You are given an array (which will have a length of at least 3, but could be very large) containing integers. The array is either entirely comprised of odd integers or entirely comprised of even integers except for a single integer N. Write a method that takes the array as an argument and returns this "outlier" N.

Examples
[2, 4, 0, 100, 4, 11, 2602, 36]
Should return: 11 (the only odd number)

[160, 3, 1719, 19, 11, 13, -21]
Should return: 160 (the only even number)

Steps.

1. I want to create two arrays that will serve as a store for the odd numbers and the even numbers.
2. creating a for loop that will iterate through the array given .
3. on each iteration i will check if the number is an even number or an odd number using the modulus operator.
4. if even number I will push it inside the even Number array and if odd I will push it inside the odd number array.
5. still inside the for loop before doing another iteration i will check if the even number array and the odd number array has an element inside it.
6. if yes i will check the smallest between the two of then and return the value inside that one.

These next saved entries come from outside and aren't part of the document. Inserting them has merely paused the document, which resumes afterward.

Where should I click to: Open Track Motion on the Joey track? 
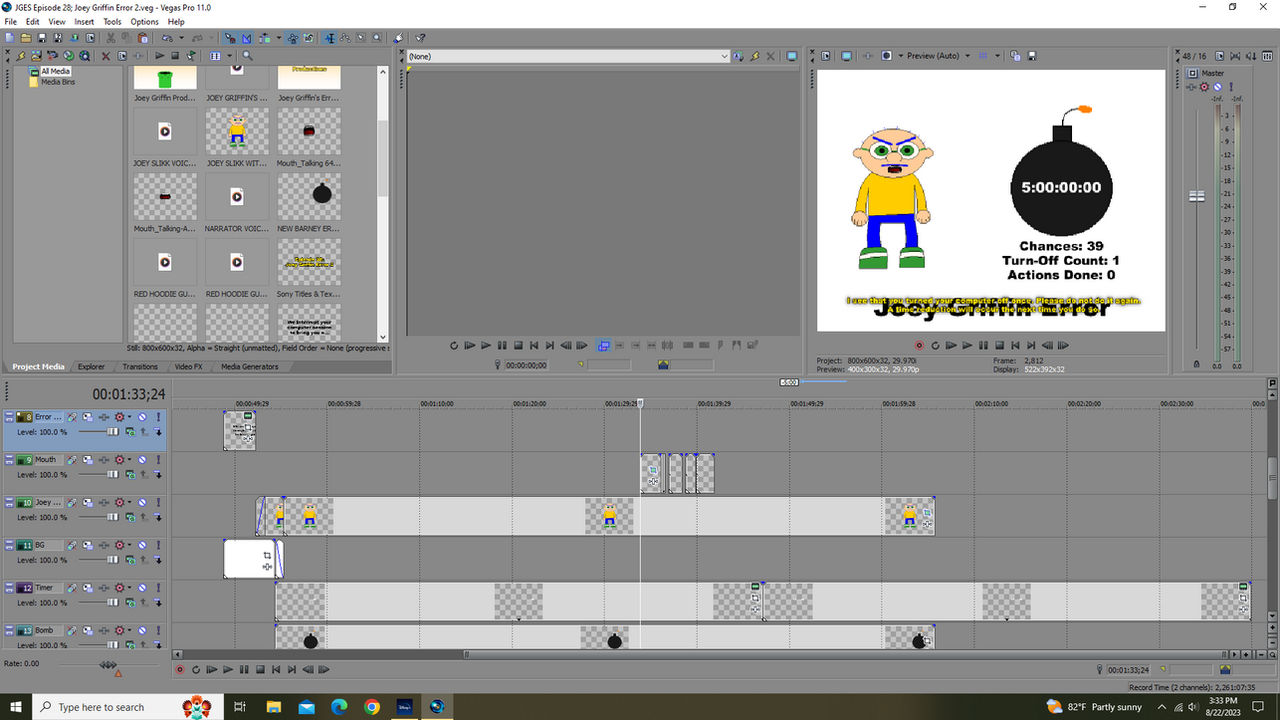point(87,501)
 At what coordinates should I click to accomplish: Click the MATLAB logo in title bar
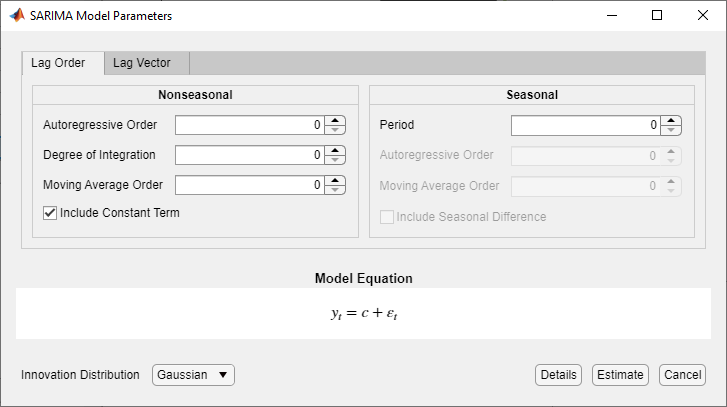pos(17,16)
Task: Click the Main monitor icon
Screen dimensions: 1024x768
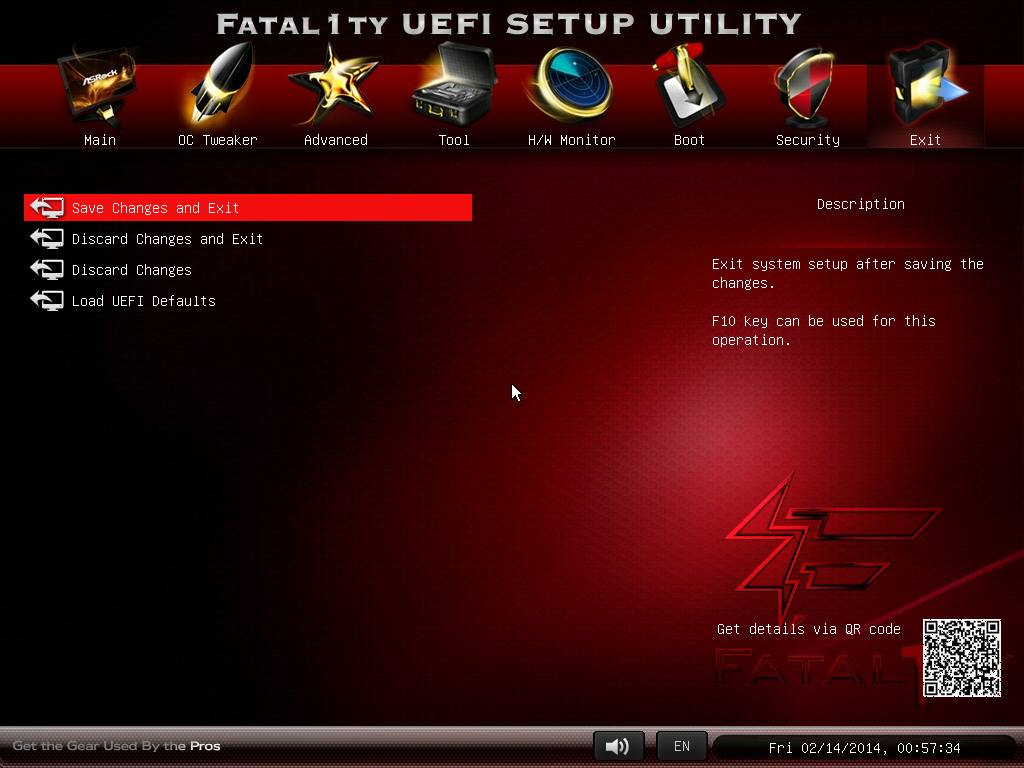Action: click(x=98, y=88)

Note: the question said the outlier is just one so the array that is the smallest is of course the one that contains the outlier so i will return the first and only element in that array.

Algorithm.

function findOutlier(integers){
    //your code here
    let evenArr = []
    let oddArr = []
    for (let index = 0; index < integers.length; index++) {
        const element = integers[index];
        if(element % 2 == 0){
            evenArr.push(element)
        }else{
            oddArr.push(element)
        }
        if(evenArr.length > 0  && oddArr.length > 0){
            if(evenArr.length > oddArr.length){
                return oddArr[0]
            }else if(oddArr.length > evenArr.length){
                return evenArr[0]
            }
        }
    }
  }
  console.log(findOutlier([2,6,8,10,3]));